Jesus is Lord of the Sabbath
At that time Jesus went through the cornfields on the Sabbath. His disciples were hungry and began to pick some ears of corn and eat them. When the Pharisees saw this, they said to him, ‘Look! Your disciples are doing what is unlawful on the Sabbath.’
He answered, ‘Haven’t you read what David did when he and his companions were hungry? He entered the house of God, and he and his companions ate the consecrated bread – which was not lawful for them to do, but only for the priests. Or haven’t you read in the Law that the priests on Sabbath duty in the temple desecrate the Sabbath and yet are innocent? I tell you that something greater than the temple is here. If you had known what these words mean, “I desire mercy, not sacrifice,”[a] you would not have condemned the innocent. For the Son of Man is Lord of the Sabbath.’
Going on from that place, he went into their synagogue, and a man with a shrivelled hand was there. Looking for a reason to bring charges against Jesus, they asked him, ‘Is it lawful to heal on the Sabbath?’
He said to them, ‘If any of you has a sheep and it falls into a pit on the Sabbath, will you not take hold of it and lift it out? How much more valuable is a person than a sheep! Therefore it is lawful to do good on the Sabbath.’

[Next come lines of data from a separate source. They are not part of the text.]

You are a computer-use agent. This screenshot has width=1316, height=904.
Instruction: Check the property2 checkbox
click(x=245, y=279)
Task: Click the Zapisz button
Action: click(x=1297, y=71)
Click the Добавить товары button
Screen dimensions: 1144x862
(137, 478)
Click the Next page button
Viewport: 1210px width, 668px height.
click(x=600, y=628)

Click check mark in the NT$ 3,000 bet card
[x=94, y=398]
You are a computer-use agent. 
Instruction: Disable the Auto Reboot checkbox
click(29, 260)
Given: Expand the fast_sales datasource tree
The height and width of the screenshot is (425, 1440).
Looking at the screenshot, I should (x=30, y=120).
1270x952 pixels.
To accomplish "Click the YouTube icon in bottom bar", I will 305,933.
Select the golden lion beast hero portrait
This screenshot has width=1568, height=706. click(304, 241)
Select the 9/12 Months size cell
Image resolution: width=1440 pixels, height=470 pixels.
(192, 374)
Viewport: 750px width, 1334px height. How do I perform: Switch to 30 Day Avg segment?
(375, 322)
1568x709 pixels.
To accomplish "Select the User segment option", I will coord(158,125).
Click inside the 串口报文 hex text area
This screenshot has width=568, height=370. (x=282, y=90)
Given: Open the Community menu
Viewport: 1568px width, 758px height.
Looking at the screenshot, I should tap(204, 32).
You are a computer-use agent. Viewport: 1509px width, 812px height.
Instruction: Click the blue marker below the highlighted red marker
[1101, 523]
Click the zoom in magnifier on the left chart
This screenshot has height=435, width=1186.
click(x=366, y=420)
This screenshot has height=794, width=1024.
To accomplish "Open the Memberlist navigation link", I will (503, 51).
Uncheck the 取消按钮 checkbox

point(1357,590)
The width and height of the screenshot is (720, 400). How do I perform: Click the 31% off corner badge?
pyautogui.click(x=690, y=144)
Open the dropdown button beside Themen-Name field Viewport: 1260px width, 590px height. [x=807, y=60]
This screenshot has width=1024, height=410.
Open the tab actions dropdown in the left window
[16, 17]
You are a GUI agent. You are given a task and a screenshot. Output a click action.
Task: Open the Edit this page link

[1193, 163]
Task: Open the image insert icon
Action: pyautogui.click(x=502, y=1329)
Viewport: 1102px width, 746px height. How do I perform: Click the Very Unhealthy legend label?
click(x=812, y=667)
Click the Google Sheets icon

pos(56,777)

Then he said to the man, ‘Stretch out your hand.’ So he stretched it out and it was completely restored, just as sound as the other. But the Pharisees went out and plotted how they might kill Jesus.
God’s chosen servant
Aware of this, Jesus withdrew from that place. A large crowd followed him, and he healed all who were ill. He warned them not to tell others about him. This was to fulfil what was spoken through the prophet Isaiah:
‘Here is my servant whom I have chosen,
the one I love, in whom I delight;
I will put my Spirit on him,
and he will proclaim justice to the nations.
He will not quarrel or cry out;
no one will hear his voice in the streets.
A bruised reed he will not break,
and a smouldering wick he will not snuff out,
till he has brought justice through to victory.